Supply the nest membership column; choicer estimates the coefficients, the alternative-specific constants and the nest dissimilarity parameters jointly, using an analytical gradient and Hessian.
fit <- run_nestlogit(
data = sim$data,
id_col = "id",
alt_col = "j",
choice_col = "choice",
covariate_cols = c("X", "W"),
nest_col = "nest",
use_asc = TRUE,
include_outside_option = TRUE,
outside_opt_label = 0L
)
#> Optimization run time 0h:0m:0.08s
summary(fit)
#> Nested Logit (NL) model
#>
#> Parameter Estimate Std.Error z-value Pr(>|z|)
#> X 1.502372 0.047212 31.8220 0.00e+00 ***
#> W -0.806760 0.027163 -29.7012 0.00e+00 ***
#> Lambda_1 0.794271 0.043175 18.3964 0.00e+00 ***
#> Lambda_2 0.185597 0.013846 13.4041 0.00e+00 ***
#> ASC_1 0.547211 0.123706 4.4235 9.71e-06 ***
#> ASC_2 0.316589 0.128397 2.4657 1.37e-02 *
#> ASC_3 -0.137415 0.133417 -1.0300 3.03e-01
#> ASC_4 -0.449435 0.140065 -3.2088 1.33e-03 **
#> ASC_5 0.426713 0.122610 3.4802 5.01e-04 ***
#> ---
#> Signif. codes: '***' 0.001 '**' 0.01 '*' 0.05
#>
#> Std.
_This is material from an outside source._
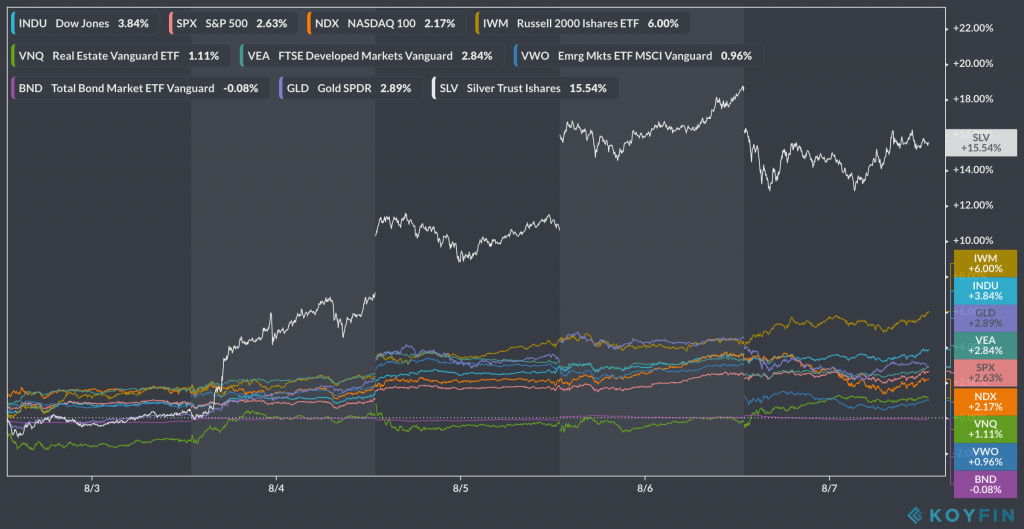This screenshot has width=1024, height=529.
Task: Select the INDU +3.84% axis label
Action: [984, 290]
Errors: Analytical Hessian
#> Log-likelihood: -3063.62
#> AIC: 6145.24 | BIC: 6201.89
#> McFadden R2: 0.573 (adj: 0.571) | Hit rate: 0.694
#> N: 4000 | Parameters: 9
#> Optimization time: 0.08 s
#> Convergence: 3 ( NLOPT_FTOL_REACHED: Optimization stopped because ftol_rel or ftol_abs (above) was reached. )The lambda rows are the nest dissimilarity parameters —
the part that is unique to nested logit.
recovery_table(fit, sim$true_params)
#> <choicer_recovery> model=choicer_nl level=0.95
#> parameter group true estimate se bias rel_bias_pct z_vs_true
#> <char> <char> <num> <num> <num> <num> <num> <num>
#> 1: X beta 1.5 1.5024 0.0472 0.0024 0.1581 0.0502
#> 2: W beta -0.8 -0.8068 0.0272 -0.0068 0.8450 -0.2489
#> 3: Lambda_1 lambda 0.8 0.7943 0.0432 -0.0057 -0.7161 -0.1327
#> 4: Lambda_2 lambda 0.2 0.1856 0.0138 -0.0144 -7.2013 -1.0402
#> 5: ASC_1 asc 0.5 0.5472 0.1237 0.0472 9.4422 0.3816
#> 6: ASC_2 asc 0.3 0.3166 0.1284 0.0166 5.5296 0.1292
#> 7: ASC_3 asc -0.2 -0.1374 0.1334 0.0626 -31.2926 0.4691
#> 8: ASC_4 asc -0.5 -0.4494 0.1401 0.0506 -10.1130 0.3610
#> 9: ASC_5 asc 0.4 0.4267 0.1226 0.0267 6.6782 0.2179
#> lower_ci upper_ci covers
#> <num> <num> <lgcl>
#> 1: 1.4098 1.5949 TRUE
#> 2: -0.8600 -0.7535 TRUE
#> 3: 0.7096 0.8789 TRUE
#> 4: 0.1585 0.2127 TRUE
#> 5: 0.3048 0.7897 TRUE
#> 6: 0.0649 0.5682 TRUE
#> 7: -0.3989 0.1241 TRUE
#> 8: -0.7240 -0.1749 TRUE
#> 9: 0.1864 0.6670 TRUEThis is the payoff of nesting: cross-elasticities are larger for
alternatives in the same nest than for alternatives in
different nests. choicer’s elasticities() respects the nest
structure automatically.
elasticities(fit, elast_var = "W")
#> 0 1 2 3 4 5
#> 0 0 -0.1118 -0.1097 -0.07679 -0.07381 -0.1138
#> 1 0 -0.1529 -0.1444 -0.07679 -0.07381 -0.1138
#> 2 0 -0.1423 -0.1271 -0.07679 -0.07381 -0.1138
#> 3 0 -0.1118 -0.1097 -0.79069 -0.65893 -0.7997
#> 4 0 -0.1118 -0.1097 -0.63239 -0.66527 -0.7997
#> 5 0 -0.1118 -0.1097 -0.63239 -0.65893 -0.8606
diversion_ratios(fit)
#> 0 1 2 3 4 5
#> 0 0.0000 0.0553 0.05027 0.03971 0.04039 0.04317
#> 1 0.2725 0.0000 0.36377 0.23303 0.22071 0.27854
#> 2 0.2300 0.3379 0.00000 0.20647 0.21384 0.24121
#> 3 0.1533 0.1826 0.17416 0.00000 0.24129 0.24856
#> 4 0.1319 0.1463 0.15263 0.20418 0.00000 0.18852
#> 5 0.2123 0.2780 0.25917 0.31661 0.28378 0.00000Those substitution patterns are credible only to the extent that the nesting tree is credible. If plausible alternative trees imply materially different diversion or welfare conclusions, that sensitivity is part of the empirical result rather than a nuisance to hide.